EJP RD promotes global data sharing to bring hope to rare disease patients

1 Nov 2019

The European Joint Programme on Rare Diseases (EJP RD) is a GA4GH Driver Project working towards the advancement and innovation of rare disease research, funding, diagnosis, treatments, and clinical trials. The Driver Project recently shared the story of a patient named Yakup, whose family had spent years searching for answers to a set of neurological symptoms that afflicted him since birth.

EJP RD Promotes Global Data Sharing to Bring Hope to Rare Disease Patients

The European Joint Programme on Rare Diseases (EJP RD) is a GA4GH Driver Project working towards the advancement and innovation of rare disease research, funding, diagnosis, treatments, and clinical trials. The Driver Project recently shared the story of a patient named Yakup, whose family had spent years searching for answers to a set of neurological symptoms that afflicted him since birth. Yakup’s family had already experienced a loss because of this mysterious disease: his oldest brother passed away with similar symptoms several years ago.

Yakup and his family underwent genetic testing through a research study called CONSEQUITUR, to identify the cause of his disease. Their genetic samples were then analyzed and shared with the RDConnect Genome Phenome Analysis Platform (GPAP)—a resource originally developed within the EU project RD-Connect and now included as part of the EJP RD. The GPAP allows researchers and clinicians around the world to collaborate in the genetic diagnosis of rare disease patients by providing a user-friendly interface for analyzing phenotypic and genomic data together. The platform facilitates a multidisciplinary approach, in that several researchers and clinicians from different fields, institutions, and countries can collaborate on one patient’s case to identify the underlying cause of disease.
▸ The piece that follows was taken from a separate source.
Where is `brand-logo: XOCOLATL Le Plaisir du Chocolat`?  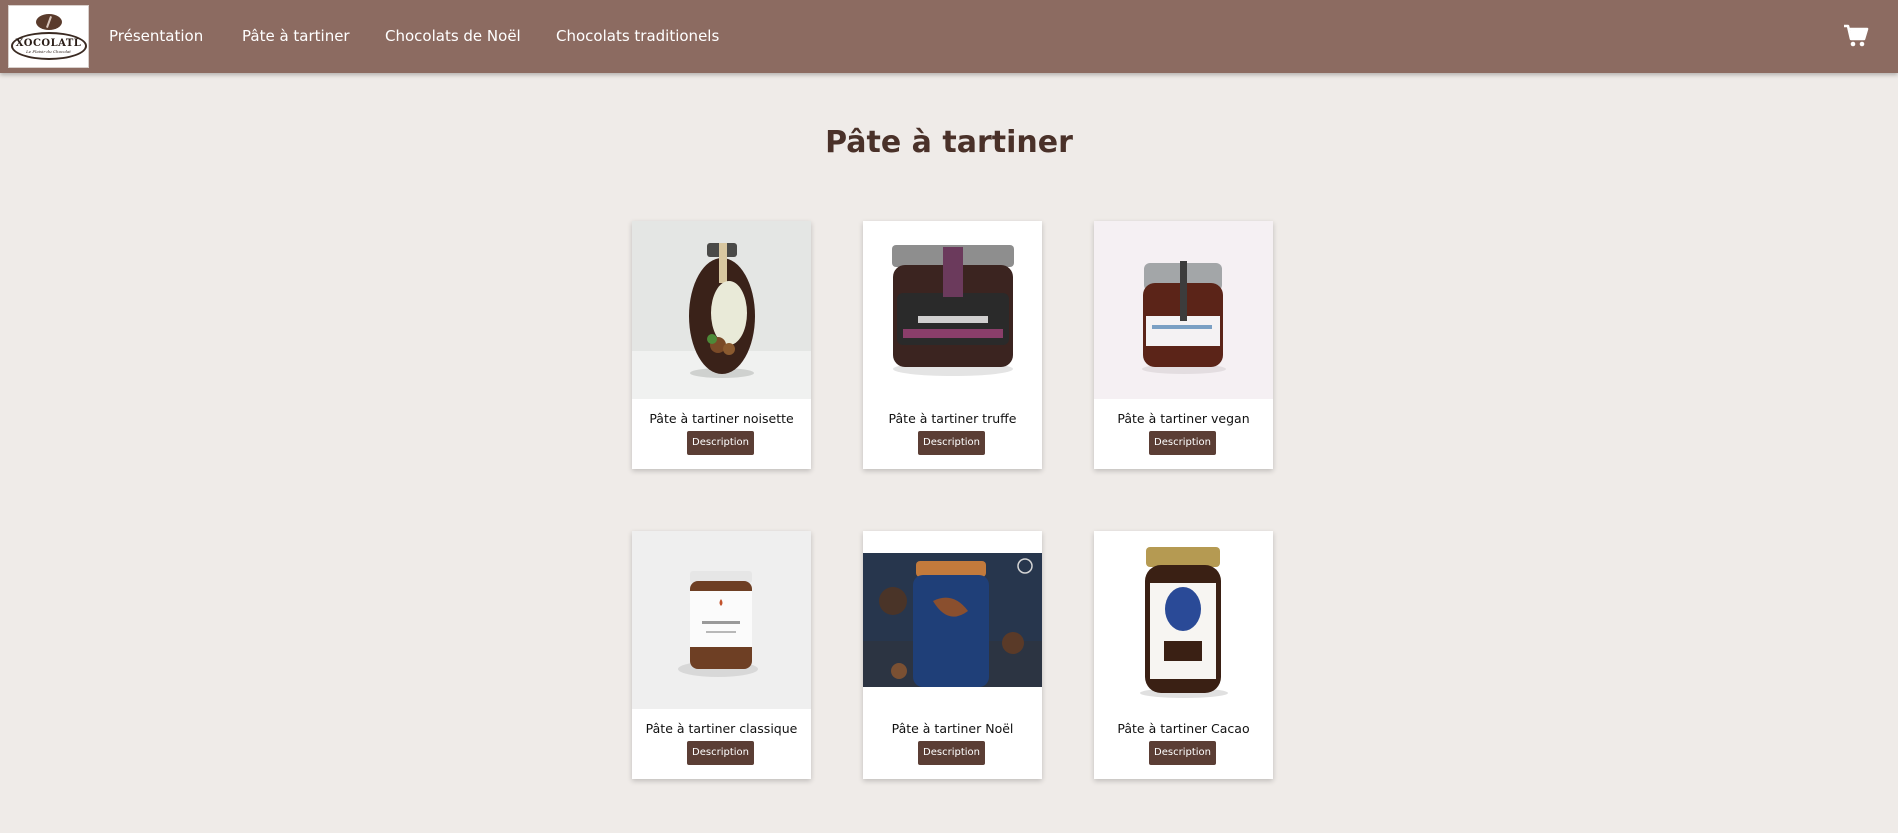 brand-logo: XOCOLATL Le Plaisir du Chocolat is located at coordinates (48, 36).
“The RD-Connect platform is an online system that enables researchers and clinicians to diagnose rare disease patients,” said Sergi Beltran, who leads the Bioinformatics Unit at the National Center of Genomic Analysis (CNAG-CRG) and is a Champion representing the EJP RD as a GA4GH Driver Project. He also indicated that “it is essential to share data to improve and accelerate diagnosis; if a clinician or researcher has sequenced a patient’s genome or exome and cannot reach a diagnosis, others might be able to do it or will have similar cases to support new findings.”
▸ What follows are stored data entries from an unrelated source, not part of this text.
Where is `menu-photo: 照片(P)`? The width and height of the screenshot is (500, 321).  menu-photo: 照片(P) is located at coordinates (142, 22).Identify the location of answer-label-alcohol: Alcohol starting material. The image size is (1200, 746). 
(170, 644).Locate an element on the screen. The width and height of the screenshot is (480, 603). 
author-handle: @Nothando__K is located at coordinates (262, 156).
In the context of rare disease, data sharing and genetic testing can give families a final molecular diagnosis, as it did for Yakup and his family. This helps doctors to tailor treatment to their specific disease and allows families to better plan for the future.

“Data portray knowledge, and so it is imperative that we find ever-better ways to share and utilise the wealth of research and healthcare data being routinely generated to help understand and treat disease,” said Anthony Brookes, who is also a Driver Project Champion representing the EJP RD and who leads Health Data Science activities as a Professor of Genome and Bioinformatics at the University of Leicester. “Tackling Rare Disease this way is becoming increasingly possible, but improvements in handling ethical and legal issues, as well as better technical and data standardisation, are still needed if we are to complete this mission.”

The EJP RD joined GA4GH as a Driver Project in 2019 because of the efforts put forth by GA4GH to standardize genomic and health data sharing across institutions, countries, and professions. The EJP RD collaborates via active contribution in many of the GA4GH Work Streams, such as the Regulatory and Ethics Work Stream and Clinical and Phenotypic Data Capture Work Stream, to develop standards that meet rare disease data sharing needs.

“We think that the collaboration between the EJP RD and GA4GH is already very successful,” said Beltran. “In the GPAP and other resources included in the EJP RD we are using and adopting many of the GA4GH standards such as Beacon, Phenopackets, htsget, Read File Formats, and Genetic Variant Formats. We are also expanding the involvement of the EJP RD to engage with all of the GA4GH Work Streams in the development of future standards.”